Page text =
..............................

# Then and now...



## jamesgpobog (Feb 18, 2012)

A few 'then and now' pix from the boiler room of USS Mispillion, AO 105. The last 2 will be in a following post in this thread.

1. From check level, BT3 Ken Dodd lighting fires in #1 boiler (fwd stbd) 1972. The camera position is close to right above the Bailey Board.

2. Close to same position, 1/12/12, Mare Island drydock.

3. From boiler flat, looking aft at #4 boiler (aft port) 1972. BTFN Wayne Rankin sharpens his knife as BTFN Michael Dougherty (Bootcamp) and BTFN Tex Wilkerson peer from the firebox access hatch. They are actually kneeling in the air casing, taking a break from doing firesides.

4. Close to same position, 1/12/12, Mare Island drydock.


----------



## jamesgpobog (Feb 18, 2012)

5. Much of B division, early 1972, in front of the Bailey Board.
Back row: BTFN Graham Symmons, BT2 Toby Renya, BTFN Michael Dougherty, BT3 Ken Dodd, BTFN Dan Gary, BTFN James Pobog (me).
Front row: BTFN Wayne Rankin, BT3 Larry Young, BT3 Charles Brubaker.

6. From near the same position, 1/12/12, Mare Island drydock.


----------

..............................

Written exercise 1 =
Answer these questions about the boiler room thread:
(a) Which boiler is BT3 Ken Dodd lighting fires in in the 1972 photo?
(b) Where were the 1/12/12 photos taken?
(c) Who sits in the front row of the B division photo?
Written exercise 2 =
Reproduce the boiler room thread word for word from "2. Close to" up to and including "from doing firesides.".
The lines after this point come from a separate source.

..............................

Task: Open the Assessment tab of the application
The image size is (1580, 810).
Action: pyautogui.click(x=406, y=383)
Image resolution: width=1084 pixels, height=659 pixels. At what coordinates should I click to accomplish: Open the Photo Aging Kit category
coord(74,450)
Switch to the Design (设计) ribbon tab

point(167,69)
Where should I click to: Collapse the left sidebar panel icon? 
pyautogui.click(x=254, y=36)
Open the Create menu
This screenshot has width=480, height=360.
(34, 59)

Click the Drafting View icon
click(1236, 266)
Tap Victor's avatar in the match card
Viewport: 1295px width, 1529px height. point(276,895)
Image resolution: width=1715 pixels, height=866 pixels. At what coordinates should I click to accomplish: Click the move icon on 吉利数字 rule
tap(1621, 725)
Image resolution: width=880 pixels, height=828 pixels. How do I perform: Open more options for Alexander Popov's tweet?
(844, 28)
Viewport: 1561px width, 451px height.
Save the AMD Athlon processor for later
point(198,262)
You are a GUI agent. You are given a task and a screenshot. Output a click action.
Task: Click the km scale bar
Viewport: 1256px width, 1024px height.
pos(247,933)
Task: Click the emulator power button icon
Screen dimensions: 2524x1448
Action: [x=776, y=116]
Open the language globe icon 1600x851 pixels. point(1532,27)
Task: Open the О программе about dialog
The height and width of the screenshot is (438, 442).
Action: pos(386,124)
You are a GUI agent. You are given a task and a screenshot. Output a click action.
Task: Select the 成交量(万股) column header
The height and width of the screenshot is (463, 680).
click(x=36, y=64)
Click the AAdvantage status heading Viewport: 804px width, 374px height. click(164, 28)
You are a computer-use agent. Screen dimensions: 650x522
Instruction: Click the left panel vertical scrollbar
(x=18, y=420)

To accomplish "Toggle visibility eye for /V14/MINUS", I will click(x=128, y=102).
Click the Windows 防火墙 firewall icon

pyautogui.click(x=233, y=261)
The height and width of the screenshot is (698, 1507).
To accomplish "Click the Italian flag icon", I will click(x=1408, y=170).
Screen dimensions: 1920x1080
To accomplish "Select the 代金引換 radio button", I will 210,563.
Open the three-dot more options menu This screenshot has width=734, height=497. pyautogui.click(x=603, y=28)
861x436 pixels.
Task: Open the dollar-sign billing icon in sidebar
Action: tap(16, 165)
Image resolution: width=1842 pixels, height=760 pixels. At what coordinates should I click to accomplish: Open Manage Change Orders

..............................

Full output 1 =
(a) The #1 boiler (fwd stbd)
(b) In the Mare Island drydock
(c) BTFN Wayne Rankin, BT3 Larry Young and BT3 Charles Brubaker

Full output 2 =
2. Close to same position, 1/12/12, Mare Island drydock.

3. From boiler flat, looking aft at #4 boiler (aft port) 1972. BTFN Wayne Rankin sharpens his knife as BTFN Michael Dougherty (Bootcamp) and BTFN Tex Wilkerson peer from the firebox access hatch. They are actually kneeling in the air casing, taking a break from doing firesides.